Your task
Filter the rows below and copy out each line that contains the string "التالي". Case matters.

Records supplied
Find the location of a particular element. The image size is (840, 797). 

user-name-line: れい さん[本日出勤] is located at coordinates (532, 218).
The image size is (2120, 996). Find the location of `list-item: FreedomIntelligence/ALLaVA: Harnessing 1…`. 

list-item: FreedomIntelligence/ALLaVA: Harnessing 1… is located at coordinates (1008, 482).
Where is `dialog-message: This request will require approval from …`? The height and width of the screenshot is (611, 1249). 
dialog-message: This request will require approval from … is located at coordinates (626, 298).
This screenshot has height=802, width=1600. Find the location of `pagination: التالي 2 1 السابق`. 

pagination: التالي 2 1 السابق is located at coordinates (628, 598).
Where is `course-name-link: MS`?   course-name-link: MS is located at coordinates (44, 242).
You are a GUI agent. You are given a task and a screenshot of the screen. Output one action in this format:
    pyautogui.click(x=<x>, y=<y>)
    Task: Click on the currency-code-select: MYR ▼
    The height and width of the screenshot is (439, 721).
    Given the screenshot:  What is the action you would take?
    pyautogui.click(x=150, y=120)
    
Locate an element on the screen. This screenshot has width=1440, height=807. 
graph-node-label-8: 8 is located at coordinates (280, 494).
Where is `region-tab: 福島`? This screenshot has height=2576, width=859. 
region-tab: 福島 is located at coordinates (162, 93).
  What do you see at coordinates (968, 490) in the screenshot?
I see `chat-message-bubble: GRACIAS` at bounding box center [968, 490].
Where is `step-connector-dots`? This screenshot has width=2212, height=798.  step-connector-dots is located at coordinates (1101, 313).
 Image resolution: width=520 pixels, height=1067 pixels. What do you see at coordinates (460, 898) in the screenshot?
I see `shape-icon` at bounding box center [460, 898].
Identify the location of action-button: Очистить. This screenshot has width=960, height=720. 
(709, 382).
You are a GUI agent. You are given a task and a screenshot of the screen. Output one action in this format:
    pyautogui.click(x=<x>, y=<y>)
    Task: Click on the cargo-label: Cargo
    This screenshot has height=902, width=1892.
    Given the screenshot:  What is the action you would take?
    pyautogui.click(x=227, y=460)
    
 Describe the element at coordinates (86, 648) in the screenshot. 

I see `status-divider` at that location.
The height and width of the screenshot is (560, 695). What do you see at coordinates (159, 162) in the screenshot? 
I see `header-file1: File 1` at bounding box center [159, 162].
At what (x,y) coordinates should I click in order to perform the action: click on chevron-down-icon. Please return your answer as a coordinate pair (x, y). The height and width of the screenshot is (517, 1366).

Answer section
This screenshot has height=802, width=1600. Find the location of `pagination: التالي 2 1 السابق`. 
pagination: التالي 2 1 السابق is located at coordinates (628, 598).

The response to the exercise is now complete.